The original multi-layered ILM flap technique involved a peeling of the ILM, and the detached part of the ILM was pushed into the hole. More recently, the single-layer flap was just folded over the MH and the gas tamponade held it in place.3 It was expected that proliferative glial cells would then fix the flap to the retina. A better postoperative visual acuity has been reported in cases treated by the ILM cover than by the ILM insertion.4 The better acuity was suggested to be due to the deterring of the centripetal movement of photoreceptors by the ILM cover. Thus, the ILM covering the MH appears not only to close the MH but also to not obstruct the movement of the photoreceptors. Recently the usefulness of an autologous retinal transplantation was reported in 130 eyes with refractory and large MHs.5 For refractive MH which failed to be closed by an inverted ILM flap, the autologous retinal transplantation might be beneficial.
The mechanism of how placing the ILM flap over the open MH leads to a permanent closure of the MH has not been conclusively determined. It has been suggested that the ILM flap acts as a bridge for the migration of glial cells into the MH.2 In our case, it was not determined how the loose flap fell back to re-cover the MH, but we suggest that the loose flap may have fallen back while the patient was supine, e.g., sleeping, and the glial cells that had migrated into the hole had fixed the flap to the retina firmly. We suggest the use of a superiorly-hinged ILM flap because the flap may fall back by gravity and re-cover the hole even if the flap accidently uncovers the MH during the postoperative period.
4. Conclusions
The inverted ILM flap that is created by the inverted ILM flap technique to close a MH can partially detach from the retina and float in the vitreous cavity attached to the retina only where it was not peeled. However, it can fall back to re-cover the MH within 3 months spontaneously. Thus, clinicians should be aware that a detached flap can spontaneously return to re-cover an open MH and surgery is not required.
Patient consent
The patient consented to publication of the case in writing.
Funding
No funding or grant support.
Authorship
All authors attest that they meet the current ICMJE criteria for Authorship.
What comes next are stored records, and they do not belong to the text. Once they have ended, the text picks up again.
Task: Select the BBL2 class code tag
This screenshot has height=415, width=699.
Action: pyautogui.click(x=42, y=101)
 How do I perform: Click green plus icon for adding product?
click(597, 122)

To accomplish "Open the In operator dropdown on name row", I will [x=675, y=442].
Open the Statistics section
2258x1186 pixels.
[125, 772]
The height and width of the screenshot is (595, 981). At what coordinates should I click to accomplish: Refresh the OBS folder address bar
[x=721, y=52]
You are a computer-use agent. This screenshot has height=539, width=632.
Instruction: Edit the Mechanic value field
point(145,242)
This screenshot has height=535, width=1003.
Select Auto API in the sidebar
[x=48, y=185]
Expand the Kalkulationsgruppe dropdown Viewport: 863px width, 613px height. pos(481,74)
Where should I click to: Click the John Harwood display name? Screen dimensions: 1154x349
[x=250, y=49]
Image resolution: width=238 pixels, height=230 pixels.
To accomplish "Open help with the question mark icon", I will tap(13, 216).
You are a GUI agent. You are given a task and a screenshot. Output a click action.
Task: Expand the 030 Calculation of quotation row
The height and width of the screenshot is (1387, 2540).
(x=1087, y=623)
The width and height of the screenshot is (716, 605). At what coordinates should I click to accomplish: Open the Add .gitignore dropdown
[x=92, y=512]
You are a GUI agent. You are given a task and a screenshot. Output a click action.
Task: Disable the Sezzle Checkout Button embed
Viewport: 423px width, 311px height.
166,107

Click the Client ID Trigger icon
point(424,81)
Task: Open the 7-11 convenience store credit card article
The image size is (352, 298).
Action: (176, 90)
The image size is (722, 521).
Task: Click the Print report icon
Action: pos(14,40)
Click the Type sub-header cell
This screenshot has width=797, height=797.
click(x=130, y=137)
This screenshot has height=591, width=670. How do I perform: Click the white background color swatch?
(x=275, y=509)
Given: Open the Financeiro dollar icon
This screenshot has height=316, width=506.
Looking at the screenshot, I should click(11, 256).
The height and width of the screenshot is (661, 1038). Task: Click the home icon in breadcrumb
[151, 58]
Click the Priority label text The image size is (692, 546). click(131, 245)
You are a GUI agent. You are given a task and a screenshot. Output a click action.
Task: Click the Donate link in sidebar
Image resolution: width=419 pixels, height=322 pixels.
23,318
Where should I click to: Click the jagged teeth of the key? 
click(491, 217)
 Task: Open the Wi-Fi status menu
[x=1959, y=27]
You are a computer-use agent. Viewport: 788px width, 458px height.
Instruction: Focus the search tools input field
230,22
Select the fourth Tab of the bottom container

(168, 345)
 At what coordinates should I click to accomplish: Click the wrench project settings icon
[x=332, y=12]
Declaration of competing interest
The following authors have no financial disclosures: YK, HY.
TB: personal fees from Bayer, Kowa, Santen, Senju, Alcon, grants and personal fees from Novartis, outside the submitted work.
SY: grants and personal fees from Santen, Jamecs, personal fees from Hoya, Pfizer, Senju, Alcon, Nidek, Kowa, Bayer, outside the submitted work.
Acknowledgements
The authors thank Professor Emeritus Duco Hamasaki of Bascom Palmer Eye Institute, University of Miami, FL, for providing critical discussions and suggestions to our study and editing of the final manuscript.